Hauspuschen sollen vor allem gemütlich sein

Meinerzhagen. Hausschuhe fristeten lange ein Dasein jenseits von Mode, Schick und Glamour. Hauptsache gemütlich, hieß hier das Credo. Doch in den vergangenen Jahren haben sich die Modelle vom unattraktiven Schlappen-Image befreit. Julia Ruhnau

Ein trister grau-brauner Schlappen, ausgelatscht, mit Korksohle: Die Standard-Latschen, in denen die Füße in häuslicher Umgebung stecken, rufen weder modisch noch wohlfühltechnisch Begeisterung hervor. Doch auch wenn ein Hausschuh vor allem praktisch sein und dem Feierabend-Fuß Erholung von Pumps oder engen Schnürschuhen verschaffen soll: Es geht optisch auch ansprechender. "Der Hausschuh hat ein stylishes Image bekommen", konstatiert Claudia Schulz vom Bundesverband der Schuh- und Lederwarenindustrie.

Das liegt unter anderem daran, dass die Mode momentan von einer gewissen Lässigkeit geprägt sei. Auch der Trend zu mehr Häuslichkeit spielt eine Rolle. "Man will es zu Hause nett haben, weil wir uns dort viel aufhalten", sagt Schulz. Dazu gehört der passende Schuh. Generell hat der Kunde Auswahl zwischen drei Grundmodellen: hochgeschlossenen Hüttenschuhen, offenen Pantoffeln und Slippern beziehungsweise Ballerinas. Variiert werden diese durch verschiedenste Stoffe, Muster, Formen oder Applikationen.

"Ein Trend geht Richtung Hüttenschuhe", berichtet Simone Piskol, Modeberaterin aus Sachsen.

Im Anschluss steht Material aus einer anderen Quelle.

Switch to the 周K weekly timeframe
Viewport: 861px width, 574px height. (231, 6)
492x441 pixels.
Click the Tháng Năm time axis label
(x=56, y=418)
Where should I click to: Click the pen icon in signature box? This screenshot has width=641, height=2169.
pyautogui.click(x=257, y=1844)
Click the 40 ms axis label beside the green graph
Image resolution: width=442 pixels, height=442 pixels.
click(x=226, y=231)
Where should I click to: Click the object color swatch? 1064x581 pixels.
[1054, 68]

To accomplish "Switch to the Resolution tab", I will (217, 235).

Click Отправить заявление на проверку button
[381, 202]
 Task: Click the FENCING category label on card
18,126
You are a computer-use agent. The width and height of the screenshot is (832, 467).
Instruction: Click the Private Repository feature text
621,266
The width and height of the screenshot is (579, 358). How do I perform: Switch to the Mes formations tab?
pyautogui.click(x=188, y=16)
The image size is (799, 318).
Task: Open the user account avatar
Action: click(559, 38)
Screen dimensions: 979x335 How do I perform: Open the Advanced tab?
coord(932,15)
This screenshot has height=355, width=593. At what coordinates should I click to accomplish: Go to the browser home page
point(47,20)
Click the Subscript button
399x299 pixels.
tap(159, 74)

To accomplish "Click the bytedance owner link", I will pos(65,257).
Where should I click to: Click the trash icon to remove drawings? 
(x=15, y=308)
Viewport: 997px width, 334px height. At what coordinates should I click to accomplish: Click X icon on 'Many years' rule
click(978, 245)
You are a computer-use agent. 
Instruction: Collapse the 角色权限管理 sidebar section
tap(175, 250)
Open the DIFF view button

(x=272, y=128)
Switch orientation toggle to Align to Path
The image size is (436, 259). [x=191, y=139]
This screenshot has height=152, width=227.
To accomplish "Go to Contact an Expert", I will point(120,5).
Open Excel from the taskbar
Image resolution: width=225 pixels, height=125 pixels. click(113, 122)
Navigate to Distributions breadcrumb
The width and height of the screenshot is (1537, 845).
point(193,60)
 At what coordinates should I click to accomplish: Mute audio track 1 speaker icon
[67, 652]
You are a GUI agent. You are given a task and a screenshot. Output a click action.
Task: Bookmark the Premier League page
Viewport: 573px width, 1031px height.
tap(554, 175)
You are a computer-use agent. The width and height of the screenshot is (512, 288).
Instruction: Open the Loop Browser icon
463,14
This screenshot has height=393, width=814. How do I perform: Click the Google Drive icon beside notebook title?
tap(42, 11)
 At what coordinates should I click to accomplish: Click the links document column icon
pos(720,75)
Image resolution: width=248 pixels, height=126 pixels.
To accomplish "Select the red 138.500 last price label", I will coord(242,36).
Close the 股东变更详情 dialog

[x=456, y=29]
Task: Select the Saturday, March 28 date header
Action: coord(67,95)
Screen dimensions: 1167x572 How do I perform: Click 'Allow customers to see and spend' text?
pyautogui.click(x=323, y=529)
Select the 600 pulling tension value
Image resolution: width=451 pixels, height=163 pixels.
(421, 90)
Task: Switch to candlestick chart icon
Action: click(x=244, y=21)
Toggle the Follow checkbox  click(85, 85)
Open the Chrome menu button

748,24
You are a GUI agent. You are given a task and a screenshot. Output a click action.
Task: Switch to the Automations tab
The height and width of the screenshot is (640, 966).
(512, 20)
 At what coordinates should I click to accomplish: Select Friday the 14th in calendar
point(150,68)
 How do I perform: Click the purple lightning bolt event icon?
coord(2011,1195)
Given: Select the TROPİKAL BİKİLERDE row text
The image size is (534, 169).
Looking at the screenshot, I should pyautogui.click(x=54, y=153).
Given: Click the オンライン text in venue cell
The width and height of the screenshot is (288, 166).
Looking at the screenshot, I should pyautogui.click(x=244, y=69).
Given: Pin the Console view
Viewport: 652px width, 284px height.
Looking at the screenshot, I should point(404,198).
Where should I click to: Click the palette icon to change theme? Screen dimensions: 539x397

Das Obermaterial ist entweder aus Filz oder Strick und wird oft mit Mustern in Norweger-Optik verziert. Eine andere Variante sieht eher aus wie eine hohe Stricksocke, die man sich bequem überziehen kann. Für besseren Halt auf dem Boden ist unten eine Sohle angenäht. Dazu gibt es allerlei Verzierungen.

"Der Hausschuh hat sich im Handel zum Geschenkartikel entwickelt", erzählt Schulz. Dazu passt auch, dass er nicht nur in Schuhläden, sondern auch in Dekoläden angeboten wird, erklärt Tiziana Assmann, Stylecoach aus Nordrhein-Westfalen. Nicht nur die ursprünglich als Fußwärmer auf Berghütten erfundenen Filz-Booties sind damit und dank hochwertigerer Materialien salonfähig geworden. Auch Pantoffeln oder Slipper werden modischer. "Es gibt Modelle, die kosten um die 100 Euro", weiß Assmann.

Neben Filz kommen verschiedene Wollen und Felle zum Einsatz. Vor allem Lammfell spielt bei Hausschuhen eine große Rolle. Daneben gibt es "friendly fur", also Kunstfell, in verschiedenen Variationen. Dieser Trend greift auch auf Schuhformen über, die ursprünglich ungefüttert waren. "Es gibt Firmen, die eher aus dem Sommerbereich kommen und jetzt mit Fellausstattung arbeiten", berichtet Schulz. Das Ergebnis: Flip Flops oder Clogs mit Winterfeeling, zum Beispiel in flauschigem Pink, Flieder oder sogar im Leoprint.

Clogs, also Schuhe oder Schlappen mit Holzsohle, findet man auch im Country- oder Cottage style. "Im Sommer sind Clogs ideal", findet Schulz. Es gebe auch Hersteller, die mit Fußbetten arbeiten oder eine Gummisohle für festeren Halt anbringen. Dann kann man die Schlappen auch draußen tragen.

Was dagegen an Bedeutung verloren hat, sind die meist quietschbunten, aus Schaumharz gefertigten Modelle zum Reinschlüpfen. Stattdessen gibt es viele geschlossene Hausschuhe, die an Ballerinas oder bei Herren am Slipper orientiert sind. Sie sind leicht und geben gleichzeitig festen Halt. Modelle gibt es zum Beispiel aus dünnem Leder, mit großen Blumenapplikationen oder in Glitzer-, Tierfell- oder Paillettenoptik.

Schwierig finden die Expertinnen großflächige Tiermuster oder Schuhe mit Ohren und Nase, die zum Beispiel aussehen wie ein ganzer Tigerkopf. "Solche Motive sind schnell albern", findet Piskol. "Der Hausschuh sollte nicht das Erste sein, was ins Gesicht fällt."